** start Dataset records **
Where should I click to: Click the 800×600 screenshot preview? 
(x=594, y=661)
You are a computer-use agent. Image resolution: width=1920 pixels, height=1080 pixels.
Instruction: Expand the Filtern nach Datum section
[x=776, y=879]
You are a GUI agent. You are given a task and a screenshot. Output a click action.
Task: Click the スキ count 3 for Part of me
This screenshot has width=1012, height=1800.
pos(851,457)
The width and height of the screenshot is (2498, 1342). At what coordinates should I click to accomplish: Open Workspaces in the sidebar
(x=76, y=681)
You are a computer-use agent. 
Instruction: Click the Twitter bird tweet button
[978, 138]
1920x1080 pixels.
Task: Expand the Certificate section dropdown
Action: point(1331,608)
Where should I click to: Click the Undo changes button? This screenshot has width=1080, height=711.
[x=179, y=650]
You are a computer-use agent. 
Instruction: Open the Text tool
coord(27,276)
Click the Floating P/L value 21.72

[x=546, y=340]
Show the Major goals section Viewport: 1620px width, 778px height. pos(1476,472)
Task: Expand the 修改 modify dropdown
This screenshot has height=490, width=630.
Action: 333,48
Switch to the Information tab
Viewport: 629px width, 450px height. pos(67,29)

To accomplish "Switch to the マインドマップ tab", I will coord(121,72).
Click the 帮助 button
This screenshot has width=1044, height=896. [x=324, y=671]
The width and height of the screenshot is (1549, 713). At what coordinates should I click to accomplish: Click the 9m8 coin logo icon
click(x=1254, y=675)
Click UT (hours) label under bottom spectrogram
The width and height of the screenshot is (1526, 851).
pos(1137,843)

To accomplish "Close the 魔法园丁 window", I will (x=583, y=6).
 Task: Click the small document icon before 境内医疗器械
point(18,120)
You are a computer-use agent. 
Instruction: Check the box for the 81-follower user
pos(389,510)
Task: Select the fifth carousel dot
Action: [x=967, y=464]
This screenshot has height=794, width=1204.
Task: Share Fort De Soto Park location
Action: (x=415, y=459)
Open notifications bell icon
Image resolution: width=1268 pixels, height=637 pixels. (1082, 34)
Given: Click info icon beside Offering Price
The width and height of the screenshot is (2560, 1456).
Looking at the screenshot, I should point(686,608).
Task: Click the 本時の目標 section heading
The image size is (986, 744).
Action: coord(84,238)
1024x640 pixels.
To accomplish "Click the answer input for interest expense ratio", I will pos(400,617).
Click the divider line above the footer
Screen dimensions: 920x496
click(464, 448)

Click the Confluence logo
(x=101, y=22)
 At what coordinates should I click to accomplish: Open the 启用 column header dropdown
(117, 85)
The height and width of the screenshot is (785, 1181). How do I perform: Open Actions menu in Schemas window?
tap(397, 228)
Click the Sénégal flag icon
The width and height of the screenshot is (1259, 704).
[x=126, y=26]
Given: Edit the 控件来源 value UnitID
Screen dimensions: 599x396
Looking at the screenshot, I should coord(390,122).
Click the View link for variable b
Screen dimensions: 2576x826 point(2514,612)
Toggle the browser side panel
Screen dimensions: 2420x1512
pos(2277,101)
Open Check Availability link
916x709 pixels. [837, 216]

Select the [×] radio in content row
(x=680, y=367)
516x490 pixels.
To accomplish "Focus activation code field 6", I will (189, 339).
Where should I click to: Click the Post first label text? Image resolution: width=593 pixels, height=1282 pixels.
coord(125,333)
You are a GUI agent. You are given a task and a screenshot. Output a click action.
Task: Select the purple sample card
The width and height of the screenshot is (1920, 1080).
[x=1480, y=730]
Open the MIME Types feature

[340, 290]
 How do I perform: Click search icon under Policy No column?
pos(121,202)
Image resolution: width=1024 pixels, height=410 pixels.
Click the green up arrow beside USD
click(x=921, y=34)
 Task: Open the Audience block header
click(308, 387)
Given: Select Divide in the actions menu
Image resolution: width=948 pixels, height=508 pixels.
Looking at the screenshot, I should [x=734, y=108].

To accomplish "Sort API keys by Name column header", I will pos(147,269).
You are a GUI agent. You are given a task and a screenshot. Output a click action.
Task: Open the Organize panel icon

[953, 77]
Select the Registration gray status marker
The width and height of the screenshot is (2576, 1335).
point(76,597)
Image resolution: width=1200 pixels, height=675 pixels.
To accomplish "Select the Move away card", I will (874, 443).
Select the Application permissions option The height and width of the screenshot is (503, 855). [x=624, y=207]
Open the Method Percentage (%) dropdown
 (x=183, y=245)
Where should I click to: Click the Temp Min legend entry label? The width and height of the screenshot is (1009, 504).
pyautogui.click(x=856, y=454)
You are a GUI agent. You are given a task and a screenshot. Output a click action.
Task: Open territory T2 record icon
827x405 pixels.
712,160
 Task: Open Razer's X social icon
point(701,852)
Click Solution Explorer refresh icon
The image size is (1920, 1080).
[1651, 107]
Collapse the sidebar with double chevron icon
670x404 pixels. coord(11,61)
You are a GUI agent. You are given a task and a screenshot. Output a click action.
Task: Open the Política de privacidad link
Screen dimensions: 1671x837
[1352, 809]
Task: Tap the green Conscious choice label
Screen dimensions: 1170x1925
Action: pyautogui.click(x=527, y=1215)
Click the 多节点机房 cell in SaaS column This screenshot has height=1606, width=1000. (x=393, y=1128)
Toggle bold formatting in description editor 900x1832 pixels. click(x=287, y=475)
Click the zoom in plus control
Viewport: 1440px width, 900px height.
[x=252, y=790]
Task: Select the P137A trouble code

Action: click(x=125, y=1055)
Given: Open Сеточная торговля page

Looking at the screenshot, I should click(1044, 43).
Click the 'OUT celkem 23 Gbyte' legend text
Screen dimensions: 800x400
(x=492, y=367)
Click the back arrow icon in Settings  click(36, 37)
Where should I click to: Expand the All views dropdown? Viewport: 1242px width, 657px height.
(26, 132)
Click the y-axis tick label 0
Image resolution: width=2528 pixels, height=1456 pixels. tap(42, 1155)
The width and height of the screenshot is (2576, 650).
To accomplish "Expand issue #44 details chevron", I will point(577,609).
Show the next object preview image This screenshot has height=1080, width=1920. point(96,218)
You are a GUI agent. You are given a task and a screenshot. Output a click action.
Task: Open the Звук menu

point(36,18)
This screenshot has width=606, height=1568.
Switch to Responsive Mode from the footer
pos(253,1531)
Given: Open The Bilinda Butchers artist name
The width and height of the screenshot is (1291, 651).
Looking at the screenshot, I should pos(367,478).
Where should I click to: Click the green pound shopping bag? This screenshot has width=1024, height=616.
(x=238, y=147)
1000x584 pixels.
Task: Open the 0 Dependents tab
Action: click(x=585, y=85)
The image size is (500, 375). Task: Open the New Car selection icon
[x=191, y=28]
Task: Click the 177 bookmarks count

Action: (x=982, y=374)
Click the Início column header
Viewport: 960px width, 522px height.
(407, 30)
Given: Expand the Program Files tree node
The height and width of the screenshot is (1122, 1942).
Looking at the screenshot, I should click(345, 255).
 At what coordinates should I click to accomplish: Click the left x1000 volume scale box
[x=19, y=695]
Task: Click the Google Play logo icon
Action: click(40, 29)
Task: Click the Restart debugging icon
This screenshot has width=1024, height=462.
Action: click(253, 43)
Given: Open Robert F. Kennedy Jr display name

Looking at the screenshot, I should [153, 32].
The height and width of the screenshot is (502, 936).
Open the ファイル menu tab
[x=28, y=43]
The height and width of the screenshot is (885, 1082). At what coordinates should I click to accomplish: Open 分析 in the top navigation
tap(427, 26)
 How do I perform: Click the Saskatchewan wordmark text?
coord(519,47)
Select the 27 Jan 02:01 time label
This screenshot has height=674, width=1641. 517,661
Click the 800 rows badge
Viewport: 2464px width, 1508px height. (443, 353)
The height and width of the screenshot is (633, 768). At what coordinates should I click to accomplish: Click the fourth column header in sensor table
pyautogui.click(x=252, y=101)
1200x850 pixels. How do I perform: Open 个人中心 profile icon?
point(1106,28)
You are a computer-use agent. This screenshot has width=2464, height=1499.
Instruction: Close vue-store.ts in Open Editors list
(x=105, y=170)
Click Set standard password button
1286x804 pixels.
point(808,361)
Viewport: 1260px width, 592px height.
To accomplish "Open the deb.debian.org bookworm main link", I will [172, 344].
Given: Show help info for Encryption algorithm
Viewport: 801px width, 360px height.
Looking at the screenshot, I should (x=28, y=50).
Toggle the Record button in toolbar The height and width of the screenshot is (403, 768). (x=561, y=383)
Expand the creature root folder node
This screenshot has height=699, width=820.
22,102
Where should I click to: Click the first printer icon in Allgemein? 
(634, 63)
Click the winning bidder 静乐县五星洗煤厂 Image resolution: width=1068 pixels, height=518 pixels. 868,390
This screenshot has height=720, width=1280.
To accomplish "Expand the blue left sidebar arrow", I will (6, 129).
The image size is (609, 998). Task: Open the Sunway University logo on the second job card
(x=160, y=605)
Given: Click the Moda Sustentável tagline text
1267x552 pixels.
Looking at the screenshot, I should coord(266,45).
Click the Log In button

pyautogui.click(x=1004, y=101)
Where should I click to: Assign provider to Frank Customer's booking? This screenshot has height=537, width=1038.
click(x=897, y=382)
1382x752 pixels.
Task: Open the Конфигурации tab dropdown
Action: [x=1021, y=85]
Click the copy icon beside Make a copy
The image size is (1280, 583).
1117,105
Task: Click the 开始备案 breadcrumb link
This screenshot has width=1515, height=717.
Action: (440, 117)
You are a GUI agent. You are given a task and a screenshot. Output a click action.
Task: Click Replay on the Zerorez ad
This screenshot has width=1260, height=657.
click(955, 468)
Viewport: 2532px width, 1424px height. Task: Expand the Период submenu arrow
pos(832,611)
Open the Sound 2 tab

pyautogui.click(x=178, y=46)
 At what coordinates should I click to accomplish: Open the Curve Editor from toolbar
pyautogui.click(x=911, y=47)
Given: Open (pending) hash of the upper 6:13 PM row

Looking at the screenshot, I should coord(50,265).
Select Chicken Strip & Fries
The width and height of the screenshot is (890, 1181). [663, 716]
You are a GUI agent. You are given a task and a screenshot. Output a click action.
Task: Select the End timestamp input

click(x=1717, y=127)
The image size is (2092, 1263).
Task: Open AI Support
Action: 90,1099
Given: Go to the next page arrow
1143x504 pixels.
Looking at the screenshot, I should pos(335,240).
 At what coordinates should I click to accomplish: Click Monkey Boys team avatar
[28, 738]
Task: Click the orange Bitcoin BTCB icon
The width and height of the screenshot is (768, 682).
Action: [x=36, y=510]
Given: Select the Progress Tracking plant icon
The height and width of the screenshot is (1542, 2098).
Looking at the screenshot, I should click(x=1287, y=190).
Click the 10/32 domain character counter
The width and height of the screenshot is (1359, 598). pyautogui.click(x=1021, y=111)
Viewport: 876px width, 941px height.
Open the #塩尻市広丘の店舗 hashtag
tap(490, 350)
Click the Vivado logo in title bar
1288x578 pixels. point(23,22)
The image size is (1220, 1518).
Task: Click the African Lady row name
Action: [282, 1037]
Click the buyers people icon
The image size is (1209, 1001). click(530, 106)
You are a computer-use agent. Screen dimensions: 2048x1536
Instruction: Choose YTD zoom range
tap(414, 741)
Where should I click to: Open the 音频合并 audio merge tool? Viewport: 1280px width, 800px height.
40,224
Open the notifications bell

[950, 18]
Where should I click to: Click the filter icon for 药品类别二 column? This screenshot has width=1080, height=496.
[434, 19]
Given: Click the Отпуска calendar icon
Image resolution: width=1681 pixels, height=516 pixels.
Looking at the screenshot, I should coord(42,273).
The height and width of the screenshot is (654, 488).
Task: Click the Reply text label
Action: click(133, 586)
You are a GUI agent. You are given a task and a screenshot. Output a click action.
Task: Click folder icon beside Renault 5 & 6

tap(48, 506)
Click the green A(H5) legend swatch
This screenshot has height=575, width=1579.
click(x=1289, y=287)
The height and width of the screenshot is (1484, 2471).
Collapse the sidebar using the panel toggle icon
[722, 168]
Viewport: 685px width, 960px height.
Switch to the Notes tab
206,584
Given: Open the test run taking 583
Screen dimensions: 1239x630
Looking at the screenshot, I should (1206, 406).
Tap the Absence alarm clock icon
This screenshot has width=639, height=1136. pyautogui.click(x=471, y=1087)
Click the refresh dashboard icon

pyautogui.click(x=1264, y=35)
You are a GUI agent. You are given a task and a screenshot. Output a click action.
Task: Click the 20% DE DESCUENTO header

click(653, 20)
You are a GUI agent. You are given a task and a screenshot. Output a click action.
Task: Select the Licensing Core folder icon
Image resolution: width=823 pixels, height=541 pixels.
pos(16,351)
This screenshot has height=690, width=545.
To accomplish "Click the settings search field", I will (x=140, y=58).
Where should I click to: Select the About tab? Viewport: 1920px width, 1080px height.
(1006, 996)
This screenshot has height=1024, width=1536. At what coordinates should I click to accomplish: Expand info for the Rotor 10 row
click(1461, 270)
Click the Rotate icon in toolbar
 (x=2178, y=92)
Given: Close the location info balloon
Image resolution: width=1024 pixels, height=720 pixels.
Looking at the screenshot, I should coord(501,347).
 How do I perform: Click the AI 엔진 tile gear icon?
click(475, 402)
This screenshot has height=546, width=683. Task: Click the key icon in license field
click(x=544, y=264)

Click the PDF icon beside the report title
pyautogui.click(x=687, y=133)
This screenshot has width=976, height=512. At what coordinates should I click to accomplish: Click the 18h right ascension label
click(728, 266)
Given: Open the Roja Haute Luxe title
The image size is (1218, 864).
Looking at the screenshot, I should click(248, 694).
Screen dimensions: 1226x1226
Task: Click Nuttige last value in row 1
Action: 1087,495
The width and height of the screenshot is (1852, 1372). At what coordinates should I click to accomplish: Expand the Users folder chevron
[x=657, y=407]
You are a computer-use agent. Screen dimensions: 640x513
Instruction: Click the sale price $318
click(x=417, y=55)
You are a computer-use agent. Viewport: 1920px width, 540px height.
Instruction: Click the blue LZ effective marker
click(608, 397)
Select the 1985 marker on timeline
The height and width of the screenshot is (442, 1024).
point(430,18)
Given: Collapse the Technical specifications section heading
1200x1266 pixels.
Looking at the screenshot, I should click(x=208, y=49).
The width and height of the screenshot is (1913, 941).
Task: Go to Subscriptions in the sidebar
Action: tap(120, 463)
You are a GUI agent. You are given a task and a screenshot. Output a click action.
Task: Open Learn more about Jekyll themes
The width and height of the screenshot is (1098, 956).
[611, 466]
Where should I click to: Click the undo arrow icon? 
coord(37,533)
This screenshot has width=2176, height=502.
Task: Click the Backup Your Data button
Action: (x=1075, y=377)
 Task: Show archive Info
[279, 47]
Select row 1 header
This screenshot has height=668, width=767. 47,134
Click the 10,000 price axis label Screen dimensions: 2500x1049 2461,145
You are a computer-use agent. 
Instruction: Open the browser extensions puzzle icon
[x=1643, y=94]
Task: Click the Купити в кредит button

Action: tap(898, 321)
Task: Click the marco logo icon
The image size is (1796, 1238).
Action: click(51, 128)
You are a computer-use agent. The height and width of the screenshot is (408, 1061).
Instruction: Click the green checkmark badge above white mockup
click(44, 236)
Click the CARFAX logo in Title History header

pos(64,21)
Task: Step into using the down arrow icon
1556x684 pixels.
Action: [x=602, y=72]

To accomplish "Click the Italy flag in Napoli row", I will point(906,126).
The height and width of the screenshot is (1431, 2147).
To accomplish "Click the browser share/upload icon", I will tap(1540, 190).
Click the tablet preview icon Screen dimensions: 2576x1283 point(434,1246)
** end Dataset records **
Quote the records from the line that contains "Given: Show help" through the line that contains "pyautogui.click(x=911, y=47)", copying each line unchanged.

Given: Show help info for Encryption algorithm
Viewport: 801px width, 360px height.
Looking at the screenshot, I should (x=28, y=50).
Toggle the Record button in toolbar The height and width of the screenshot is (403, 768). (x=561, y=383)
Expand the creature root folder node
This screenshot has height=699, width=820.
22,102
Where should I click to: Click the first printer icon in Allgemein? 
(634, 63)
Click the winning bidder 静乐县五星洗煤厂 Image resolution: width=1068 pixels, height=518 pixels. 868,390
This screenshot has height=720, width=1280.
To accomplish "Expand the blue left sidebar arrow", I will (6, 129).
The image size is (609, 998). Task: Open the Sunway University logo on the second job card
(x=160, y=605)
Given: Click the Moda Sustentável tagline text
1267x552 pixels.
Looking at the screenshot, I should coord(266,45).
Click the Log In button

pyautogui.click(x=1004, y=101)
Where should I click to: Assign provider to Frank Customer's booking? This screenshot has height=537, width=1038.
click(x=897, y=382)
1382x752 pixels.
Task: Open the Конфигурации tab dropdown
Action: [x=1021, y=85]
Click the copy icon beside Make a copy
The image size is (1280, 583).
1117,105
Task: Click the 开始备案 breadcrumb link
This screenshot has width=1515, height=717.
Action: (440, 117)
You are a GUI agent. You are given a task and a screenshot. Output a click action.
Task: Click Replay on the Zerorez ad
This screenshot has width=1260, height=657.
click(955, 468)
Viewport: 2532px width, 1424px height. Task: Expand the Период submenu arrow
pos(832,611)
Open the Sound 2 tab

pyautogui.click(x=178, y=46)
 At what coordinates should I click to accomplish: Open the Curve Editor from toolbar
pyautogui.click(x=911, y=47)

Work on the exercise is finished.